[Collected data]

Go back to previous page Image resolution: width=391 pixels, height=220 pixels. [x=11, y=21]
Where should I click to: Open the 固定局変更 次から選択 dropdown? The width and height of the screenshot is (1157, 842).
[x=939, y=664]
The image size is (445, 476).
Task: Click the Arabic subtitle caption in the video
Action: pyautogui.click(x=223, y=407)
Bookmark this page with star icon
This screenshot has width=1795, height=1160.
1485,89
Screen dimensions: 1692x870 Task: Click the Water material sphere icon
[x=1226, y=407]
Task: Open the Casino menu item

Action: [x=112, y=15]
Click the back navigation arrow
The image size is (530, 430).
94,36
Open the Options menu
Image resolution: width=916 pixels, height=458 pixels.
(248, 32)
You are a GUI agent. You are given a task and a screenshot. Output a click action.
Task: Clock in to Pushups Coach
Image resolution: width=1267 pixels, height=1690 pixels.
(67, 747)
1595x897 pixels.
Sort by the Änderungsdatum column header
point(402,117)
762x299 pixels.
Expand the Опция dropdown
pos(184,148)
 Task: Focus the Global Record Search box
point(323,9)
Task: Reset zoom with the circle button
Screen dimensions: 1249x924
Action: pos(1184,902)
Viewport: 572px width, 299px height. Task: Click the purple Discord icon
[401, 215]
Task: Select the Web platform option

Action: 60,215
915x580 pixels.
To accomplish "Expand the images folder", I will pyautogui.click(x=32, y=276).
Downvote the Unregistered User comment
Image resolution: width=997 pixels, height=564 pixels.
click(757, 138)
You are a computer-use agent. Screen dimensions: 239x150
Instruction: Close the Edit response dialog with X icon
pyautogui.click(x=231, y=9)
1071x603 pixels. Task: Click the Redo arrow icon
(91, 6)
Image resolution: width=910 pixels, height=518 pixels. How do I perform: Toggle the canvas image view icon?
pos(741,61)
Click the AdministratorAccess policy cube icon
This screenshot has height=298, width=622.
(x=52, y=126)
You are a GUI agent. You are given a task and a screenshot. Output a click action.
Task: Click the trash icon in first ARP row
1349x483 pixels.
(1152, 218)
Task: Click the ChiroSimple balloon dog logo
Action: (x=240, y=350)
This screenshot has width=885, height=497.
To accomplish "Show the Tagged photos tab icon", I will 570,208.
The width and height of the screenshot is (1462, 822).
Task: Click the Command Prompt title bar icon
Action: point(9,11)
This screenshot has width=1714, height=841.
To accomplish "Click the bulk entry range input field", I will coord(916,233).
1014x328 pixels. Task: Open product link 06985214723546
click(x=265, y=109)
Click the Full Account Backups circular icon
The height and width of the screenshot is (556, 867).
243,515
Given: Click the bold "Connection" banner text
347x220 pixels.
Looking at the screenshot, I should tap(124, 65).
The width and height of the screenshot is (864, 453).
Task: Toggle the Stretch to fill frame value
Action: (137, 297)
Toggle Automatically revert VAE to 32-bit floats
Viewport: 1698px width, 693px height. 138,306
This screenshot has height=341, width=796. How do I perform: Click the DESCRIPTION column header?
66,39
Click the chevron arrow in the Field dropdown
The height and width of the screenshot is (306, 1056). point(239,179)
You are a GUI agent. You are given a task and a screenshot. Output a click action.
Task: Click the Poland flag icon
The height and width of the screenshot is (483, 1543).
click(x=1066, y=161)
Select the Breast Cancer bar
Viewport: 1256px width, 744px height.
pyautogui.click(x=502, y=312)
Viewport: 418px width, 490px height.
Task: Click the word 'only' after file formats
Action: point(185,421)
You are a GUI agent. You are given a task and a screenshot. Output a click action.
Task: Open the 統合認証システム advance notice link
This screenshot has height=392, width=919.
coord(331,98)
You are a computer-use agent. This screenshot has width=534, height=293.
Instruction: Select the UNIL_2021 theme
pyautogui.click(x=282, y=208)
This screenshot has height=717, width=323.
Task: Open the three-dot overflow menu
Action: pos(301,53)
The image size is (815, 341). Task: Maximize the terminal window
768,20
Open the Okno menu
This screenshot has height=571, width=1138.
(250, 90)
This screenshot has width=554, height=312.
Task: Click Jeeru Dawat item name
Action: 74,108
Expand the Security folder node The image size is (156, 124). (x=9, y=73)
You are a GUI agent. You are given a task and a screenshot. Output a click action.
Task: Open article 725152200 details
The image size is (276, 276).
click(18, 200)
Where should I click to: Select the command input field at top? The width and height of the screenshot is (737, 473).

[WORK TO COMPLETE] Can you give the rows above again with every "Instruction" switched to "Command" and nothing else changed?

[RESULT]
Go back to previous page Image resolution: width=391 pixels, height=220 pixels. [x=11, y=21]
Where should I click to: Open the 固定局変更 次から選択 dropdown? The width and height of the screenshot is (1157, 842).
[x=939, y=664]
The image size is (445, 476).
Task: Click the Arabic subtitle caption in the video
Action: pyautogui.click(x=223, y=407)
Bookmark this page with star icon
This screenshot has width=1795, height=1160.
1485,89
Screen dimensions: 1692x870 Task: Click the Water material sphere icon
[x=1226, y=407]
Task: Open the Casino menu item

Action: [x=112, y=15]
Click the back navigation arrow
The image size is (530, 430).
94,36
Open the Options menu
Image resolution: width=916 pixels, height=458 pixels.
(248, 32)
You are a GUI agent. You are given a task and a screenshot. Output a click action.
Task: Clock in to Pushups Coach
Image resolution: width=1267 pixels, height=1690 pixels.
(67, 747)
1595x897 pixels.
Sort by the Änderungsdatum column header
point(402,117)
762x299 pixels.
Expand the Опция dropdown
pos(184,148)
 Task: Focus the Global Record Search box
point(323,9)
Task: Reset zoom with the circle button
Screen dimensions: 1249x924
Action: pos(1184,902)
Viewport: 572px width, 299px height. Task: Click the purple Discord icon
[401, 215]
Task: Select the Web platform option

Action: 60,215
915x580 pixels.
To accomplish "Expand the images folder", I will pyautogui.click(x=32, y=276).
Downvote the Unregistered User comment
Image resolution: width=997 pixels, height=564 pixels.
click(757, 138)
You are a computer-use agent. Screen dimensions: 239x150
Command: Close the Edit response dialog with X icon
pyautogui.click(x=231, y=9)
1071x603 pixels. Task: Click the Redo arrow icon
(91, 6)
Image resolution: width=910 pixels, height=518 pixels. How do I perform: Toggle the canvas image view icon?
pos(741,61)
Click the AdministratorAccess policy cube icon
This screenshot has height=298, width=622.
(x=52, y=126)
You are a GUI agent. You are given a task and a screenshot. Output a click action.
Task: Click the trash icon in first ARP row
1349x483 pixels.
(1152, 218)
Task: Click the ChiroSimple balloon dog logo
Action: (x=240, y=350)
This screenshot has width=885, height=497.
To accomplish "Show the Tagged photos tab icon", I will 570,208.
The width and height of the screenshot is (1462, 822).
Task: Click the Command Prompt title bar icon
Action: point(9,11)
This screenshot has width=1714, height=841.
To accomplish "Click the bulk entry range input field", I will coord(916,233).
1014x328 pixels. Task: Open product link 06985214723546
click(x=265, y=109)
Click the Full Account Backups circular icon
The height and width of the screenshot is (556, 867).
243,515
Given: Click the bold "Connection" banner text
347x220 pixels.
Looking at the screenshot, I should tap(124, 65).
The width and height of the screenshot is (864, 453).
Task: Toggle the Stretch to fill frame value
Action: (137, 297)
Toggle Automatically revert VAE to 32-bit floats
Viewport: 1698px width, 693px height. 138,306
This screenshot has height=341, width=796. How do I perform: Click the DESCRIPTION column header?
66,39
Click the chevron arrow in the Field dropdown
The height and width of the screenshot is (306, 1056). point(239,179)
You are a GUI agent. You are given a task and a screenshot. Output a click action.
Task: Click the Poland flag icon
The height and width of the screenshot is (483, 1543).
click(x=1066, y=161)
Select the Breast Cancer bar
Viewport: 1256px width, 744px height.
pyautogui.click(x=502, y=312)
Viewport: 418px width, 490px height.
Task: Click the word 'only' after file formats
Action: point(185,421)
You are a GUI agent. You are given a task and a screenshot. Output a click action.
Task: Open the 統合認証システム advance notice link
This screenshot has height=392, width=919.
coord(331,98)
You are a computer-use agent. This screenshot has width=534, height=293.
Command: Select the UNIL_2021 theme
pyautogui.click(x=282, y=208)
This screenshot has height=717, width=323.
Task: Open the three-dot overflow menu
Action: pos(301,53)
The image size is (815, 341). Task: Maximize the terminal window
768,20
Open the Okno menu
This screenshot has height=571, width=1138.
(250, 90)
This screenshot has width=554, height=312.
Task: Click Jeeru Dawat item name
Action: 74,108
Expand the Security folder node The image size is (156, 124). (x=9, y=73)
You are a GUI agent. You are given a task and a screenshot. Output a click action.
Task: Open article 725152200 details
The image size is (276, 276).
click(18, 200)
Where should I click to: Select the command input field at top? The width and height of the screenshot is (737, 473).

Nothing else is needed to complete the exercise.